* _Required action_: Your answer should be the lines from the start of the records through the line with "[Pinterest Pin erstellen] (177, 932)", copied word for word.

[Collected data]
○ ○ ○ ○
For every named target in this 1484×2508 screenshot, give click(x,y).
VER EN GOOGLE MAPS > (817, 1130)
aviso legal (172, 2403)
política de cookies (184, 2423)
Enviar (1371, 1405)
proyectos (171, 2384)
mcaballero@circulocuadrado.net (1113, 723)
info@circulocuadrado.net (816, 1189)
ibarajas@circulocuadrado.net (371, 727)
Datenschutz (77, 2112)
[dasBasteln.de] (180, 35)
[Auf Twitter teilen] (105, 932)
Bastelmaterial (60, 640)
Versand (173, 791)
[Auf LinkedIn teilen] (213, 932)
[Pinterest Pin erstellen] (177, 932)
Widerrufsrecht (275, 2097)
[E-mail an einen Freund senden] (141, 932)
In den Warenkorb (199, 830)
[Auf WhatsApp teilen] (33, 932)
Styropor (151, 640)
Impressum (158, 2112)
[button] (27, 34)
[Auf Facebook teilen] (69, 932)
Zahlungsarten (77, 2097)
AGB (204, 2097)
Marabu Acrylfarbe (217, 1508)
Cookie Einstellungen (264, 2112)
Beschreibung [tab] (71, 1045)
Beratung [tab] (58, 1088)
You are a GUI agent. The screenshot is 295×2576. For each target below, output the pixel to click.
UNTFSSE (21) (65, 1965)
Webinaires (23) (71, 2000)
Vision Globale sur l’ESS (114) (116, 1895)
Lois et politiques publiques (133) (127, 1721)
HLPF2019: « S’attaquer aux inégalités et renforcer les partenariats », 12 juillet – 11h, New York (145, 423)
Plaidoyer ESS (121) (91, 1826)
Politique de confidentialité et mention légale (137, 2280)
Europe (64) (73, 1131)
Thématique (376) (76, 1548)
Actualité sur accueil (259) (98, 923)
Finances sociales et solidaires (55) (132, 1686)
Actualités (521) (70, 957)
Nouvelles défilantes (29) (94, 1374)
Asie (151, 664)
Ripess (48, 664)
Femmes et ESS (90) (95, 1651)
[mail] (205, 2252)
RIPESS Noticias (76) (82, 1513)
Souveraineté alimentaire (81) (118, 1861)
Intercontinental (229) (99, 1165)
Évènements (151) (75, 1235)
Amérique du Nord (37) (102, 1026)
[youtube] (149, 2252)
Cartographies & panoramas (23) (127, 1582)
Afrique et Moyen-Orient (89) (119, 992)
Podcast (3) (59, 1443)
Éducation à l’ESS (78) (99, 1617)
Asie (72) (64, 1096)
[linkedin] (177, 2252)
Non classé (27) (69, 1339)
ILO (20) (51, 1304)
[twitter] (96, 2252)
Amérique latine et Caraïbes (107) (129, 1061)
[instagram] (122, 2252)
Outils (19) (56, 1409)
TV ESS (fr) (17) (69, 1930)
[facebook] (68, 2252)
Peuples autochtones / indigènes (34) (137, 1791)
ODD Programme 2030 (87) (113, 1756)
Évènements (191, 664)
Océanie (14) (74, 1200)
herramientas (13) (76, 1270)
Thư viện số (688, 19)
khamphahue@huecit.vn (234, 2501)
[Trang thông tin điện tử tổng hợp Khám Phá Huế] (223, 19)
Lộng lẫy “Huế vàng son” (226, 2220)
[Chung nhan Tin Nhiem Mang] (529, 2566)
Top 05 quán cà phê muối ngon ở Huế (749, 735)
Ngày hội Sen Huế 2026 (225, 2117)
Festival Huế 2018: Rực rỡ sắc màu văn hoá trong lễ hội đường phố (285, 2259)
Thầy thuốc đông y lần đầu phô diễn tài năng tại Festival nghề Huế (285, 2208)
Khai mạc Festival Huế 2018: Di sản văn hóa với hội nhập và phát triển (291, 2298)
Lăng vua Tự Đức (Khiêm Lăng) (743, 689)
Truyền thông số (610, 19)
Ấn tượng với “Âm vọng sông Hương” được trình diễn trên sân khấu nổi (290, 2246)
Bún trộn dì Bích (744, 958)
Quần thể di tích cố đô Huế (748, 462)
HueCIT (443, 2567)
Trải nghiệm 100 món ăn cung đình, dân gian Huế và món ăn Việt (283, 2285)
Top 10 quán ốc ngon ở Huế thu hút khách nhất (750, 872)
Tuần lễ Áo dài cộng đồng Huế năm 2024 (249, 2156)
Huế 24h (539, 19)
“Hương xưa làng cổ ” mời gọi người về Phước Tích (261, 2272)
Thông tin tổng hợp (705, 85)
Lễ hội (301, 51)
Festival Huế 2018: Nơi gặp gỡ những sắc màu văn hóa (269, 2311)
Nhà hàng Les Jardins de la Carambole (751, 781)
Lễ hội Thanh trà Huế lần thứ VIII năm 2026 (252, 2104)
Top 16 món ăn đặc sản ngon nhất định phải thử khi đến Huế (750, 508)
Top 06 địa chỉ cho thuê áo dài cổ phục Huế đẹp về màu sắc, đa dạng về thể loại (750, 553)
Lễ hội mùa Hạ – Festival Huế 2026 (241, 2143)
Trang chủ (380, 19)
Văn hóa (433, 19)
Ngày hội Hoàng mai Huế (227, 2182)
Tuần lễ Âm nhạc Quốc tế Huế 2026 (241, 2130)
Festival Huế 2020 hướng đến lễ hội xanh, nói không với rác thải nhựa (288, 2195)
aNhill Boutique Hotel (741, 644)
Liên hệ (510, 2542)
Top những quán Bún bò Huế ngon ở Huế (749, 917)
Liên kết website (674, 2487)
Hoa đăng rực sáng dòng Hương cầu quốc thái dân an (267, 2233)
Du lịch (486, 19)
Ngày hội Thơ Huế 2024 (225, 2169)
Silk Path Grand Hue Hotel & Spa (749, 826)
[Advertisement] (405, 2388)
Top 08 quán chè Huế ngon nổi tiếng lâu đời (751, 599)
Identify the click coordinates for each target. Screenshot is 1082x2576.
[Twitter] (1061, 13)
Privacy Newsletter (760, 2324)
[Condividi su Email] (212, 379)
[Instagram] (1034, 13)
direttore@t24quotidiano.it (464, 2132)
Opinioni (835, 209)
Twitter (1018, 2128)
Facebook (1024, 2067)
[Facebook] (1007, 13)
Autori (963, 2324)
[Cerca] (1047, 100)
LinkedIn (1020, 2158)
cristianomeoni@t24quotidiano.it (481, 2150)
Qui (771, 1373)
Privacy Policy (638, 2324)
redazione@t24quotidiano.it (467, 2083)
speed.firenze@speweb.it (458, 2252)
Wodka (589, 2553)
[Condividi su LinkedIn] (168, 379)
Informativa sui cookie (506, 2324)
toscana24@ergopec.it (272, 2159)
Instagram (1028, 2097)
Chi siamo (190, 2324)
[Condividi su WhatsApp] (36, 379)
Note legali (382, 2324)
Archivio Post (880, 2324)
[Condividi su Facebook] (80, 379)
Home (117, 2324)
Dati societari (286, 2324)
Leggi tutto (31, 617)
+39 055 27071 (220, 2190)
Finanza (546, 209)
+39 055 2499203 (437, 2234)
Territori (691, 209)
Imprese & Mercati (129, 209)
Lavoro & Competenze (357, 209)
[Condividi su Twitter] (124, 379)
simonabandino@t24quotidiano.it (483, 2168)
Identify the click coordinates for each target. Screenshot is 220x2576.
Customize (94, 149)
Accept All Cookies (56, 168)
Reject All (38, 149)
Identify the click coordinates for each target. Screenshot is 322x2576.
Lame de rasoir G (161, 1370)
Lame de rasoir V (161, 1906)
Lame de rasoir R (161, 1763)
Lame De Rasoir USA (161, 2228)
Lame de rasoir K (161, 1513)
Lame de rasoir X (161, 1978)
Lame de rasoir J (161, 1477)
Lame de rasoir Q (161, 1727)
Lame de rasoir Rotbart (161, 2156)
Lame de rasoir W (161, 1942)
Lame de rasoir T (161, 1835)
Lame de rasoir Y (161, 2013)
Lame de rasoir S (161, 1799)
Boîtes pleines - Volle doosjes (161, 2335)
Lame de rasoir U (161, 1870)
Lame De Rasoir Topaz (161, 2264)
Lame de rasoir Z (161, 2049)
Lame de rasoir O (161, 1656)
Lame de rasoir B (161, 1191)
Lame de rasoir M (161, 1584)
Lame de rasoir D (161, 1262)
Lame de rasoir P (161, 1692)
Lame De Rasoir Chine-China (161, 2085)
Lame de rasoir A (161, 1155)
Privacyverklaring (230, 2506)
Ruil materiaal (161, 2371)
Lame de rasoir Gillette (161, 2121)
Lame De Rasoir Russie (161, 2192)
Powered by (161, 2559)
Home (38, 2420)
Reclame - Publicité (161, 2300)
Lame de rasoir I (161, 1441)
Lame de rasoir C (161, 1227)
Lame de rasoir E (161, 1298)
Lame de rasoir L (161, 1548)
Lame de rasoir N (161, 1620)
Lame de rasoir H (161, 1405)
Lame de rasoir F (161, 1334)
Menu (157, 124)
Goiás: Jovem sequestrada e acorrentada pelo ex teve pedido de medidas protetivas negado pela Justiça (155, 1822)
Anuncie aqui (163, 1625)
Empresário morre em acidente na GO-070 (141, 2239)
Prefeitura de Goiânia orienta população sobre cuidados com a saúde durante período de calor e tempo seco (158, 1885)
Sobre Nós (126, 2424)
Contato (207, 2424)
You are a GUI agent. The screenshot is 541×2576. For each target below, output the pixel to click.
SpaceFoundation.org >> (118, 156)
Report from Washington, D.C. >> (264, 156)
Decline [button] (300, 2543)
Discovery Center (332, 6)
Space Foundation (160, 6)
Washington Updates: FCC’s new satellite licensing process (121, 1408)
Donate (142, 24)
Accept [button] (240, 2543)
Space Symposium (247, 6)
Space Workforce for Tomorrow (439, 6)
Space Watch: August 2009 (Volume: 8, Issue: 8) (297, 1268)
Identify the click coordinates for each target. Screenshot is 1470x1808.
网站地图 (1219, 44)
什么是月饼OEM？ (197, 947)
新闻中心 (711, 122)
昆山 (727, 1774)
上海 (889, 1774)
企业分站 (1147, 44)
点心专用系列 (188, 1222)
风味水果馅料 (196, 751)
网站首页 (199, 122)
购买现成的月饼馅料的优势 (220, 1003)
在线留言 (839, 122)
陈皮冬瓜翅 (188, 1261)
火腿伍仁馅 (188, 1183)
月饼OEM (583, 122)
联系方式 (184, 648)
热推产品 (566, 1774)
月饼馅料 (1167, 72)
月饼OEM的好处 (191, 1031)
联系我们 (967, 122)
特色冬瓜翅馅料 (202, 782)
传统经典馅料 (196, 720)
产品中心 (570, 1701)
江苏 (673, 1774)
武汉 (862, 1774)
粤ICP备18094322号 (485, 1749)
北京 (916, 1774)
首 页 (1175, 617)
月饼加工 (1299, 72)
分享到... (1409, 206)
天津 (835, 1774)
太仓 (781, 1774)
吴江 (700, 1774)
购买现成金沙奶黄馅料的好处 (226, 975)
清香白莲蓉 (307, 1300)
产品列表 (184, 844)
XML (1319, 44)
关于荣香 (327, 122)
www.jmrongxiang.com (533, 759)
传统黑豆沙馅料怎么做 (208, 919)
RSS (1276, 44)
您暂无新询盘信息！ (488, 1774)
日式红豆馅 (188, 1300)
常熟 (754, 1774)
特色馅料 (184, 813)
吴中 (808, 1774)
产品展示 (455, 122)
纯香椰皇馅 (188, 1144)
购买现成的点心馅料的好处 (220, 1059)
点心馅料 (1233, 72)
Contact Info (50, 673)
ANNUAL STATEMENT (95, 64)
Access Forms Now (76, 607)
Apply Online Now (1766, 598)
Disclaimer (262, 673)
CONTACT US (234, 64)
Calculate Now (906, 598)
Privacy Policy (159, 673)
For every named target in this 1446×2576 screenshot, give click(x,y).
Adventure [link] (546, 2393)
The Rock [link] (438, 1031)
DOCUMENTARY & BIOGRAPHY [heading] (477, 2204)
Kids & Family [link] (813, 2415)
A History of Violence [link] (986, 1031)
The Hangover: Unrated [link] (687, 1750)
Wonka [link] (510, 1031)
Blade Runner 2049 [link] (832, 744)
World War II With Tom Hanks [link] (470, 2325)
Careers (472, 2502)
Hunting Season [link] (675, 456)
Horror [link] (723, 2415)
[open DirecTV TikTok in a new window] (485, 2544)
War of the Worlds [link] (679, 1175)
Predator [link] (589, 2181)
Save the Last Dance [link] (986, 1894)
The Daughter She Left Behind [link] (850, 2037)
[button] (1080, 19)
○ ○ ○ ○
* _Expected answer_:
For every named target in this 1484×2508 screenshot, give click(x,y).
VER EN GOOGLE MAPS > (817, 1130)
aviso legal (172, 2403)
política de cookies (184, 2423)
Enviar (1371, 1405)
proyectos (171, 2384)
mcaballero@circulocuadrado.net (1113, 723)
info@circulocuadrado.net (816, 1189)
ibarajas@circulocuadrado.net (371, 727)
Datenschutz (77, 2112)
[dasBasteln.de] (180, 35)
[Auf Twitter teilen] (105, 932)
Bastelmaterial (60, 640)
Versand (173, 791)
[Auf LinkedIn teilen] (213, 932)
[Pinterest Pin erstellen] (177, 932)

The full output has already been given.